Saved entries:
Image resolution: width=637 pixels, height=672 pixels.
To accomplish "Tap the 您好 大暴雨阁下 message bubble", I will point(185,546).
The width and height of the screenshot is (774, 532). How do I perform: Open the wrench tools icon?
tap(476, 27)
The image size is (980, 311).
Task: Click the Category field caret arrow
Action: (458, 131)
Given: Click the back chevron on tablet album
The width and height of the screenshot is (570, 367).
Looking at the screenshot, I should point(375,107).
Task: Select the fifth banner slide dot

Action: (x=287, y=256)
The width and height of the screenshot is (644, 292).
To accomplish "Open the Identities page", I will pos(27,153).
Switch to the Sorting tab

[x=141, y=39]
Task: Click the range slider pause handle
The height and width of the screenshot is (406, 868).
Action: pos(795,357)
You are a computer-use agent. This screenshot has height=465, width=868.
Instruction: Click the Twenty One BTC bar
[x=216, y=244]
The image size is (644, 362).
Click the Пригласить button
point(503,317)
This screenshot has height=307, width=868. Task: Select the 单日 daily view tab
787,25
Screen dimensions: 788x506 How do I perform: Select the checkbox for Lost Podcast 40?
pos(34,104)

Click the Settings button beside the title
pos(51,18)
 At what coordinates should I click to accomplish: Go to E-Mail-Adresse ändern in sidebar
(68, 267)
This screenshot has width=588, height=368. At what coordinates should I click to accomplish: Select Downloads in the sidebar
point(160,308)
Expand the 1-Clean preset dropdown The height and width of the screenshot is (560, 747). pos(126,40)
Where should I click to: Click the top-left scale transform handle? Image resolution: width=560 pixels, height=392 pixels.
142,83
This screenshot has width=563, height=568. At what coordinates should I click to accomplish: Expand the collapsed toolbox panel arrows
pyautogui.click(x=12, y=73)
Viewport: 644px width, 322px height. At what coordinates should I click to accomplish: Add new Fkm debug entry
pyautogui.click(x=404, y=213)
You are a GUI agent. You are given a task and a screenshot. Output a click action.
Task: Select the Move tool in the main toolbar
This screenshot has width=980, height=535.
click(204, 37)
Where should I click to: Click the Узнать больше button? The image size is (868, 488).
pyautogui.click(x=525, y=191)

Task item:
Identify every line above that includes the word "agent", and show those lines.

Result below:
You are a computer-use agent. This screenshot has height=465, width=868.
You are a GUI agent. You are given a task and a screenshot. Output a click action.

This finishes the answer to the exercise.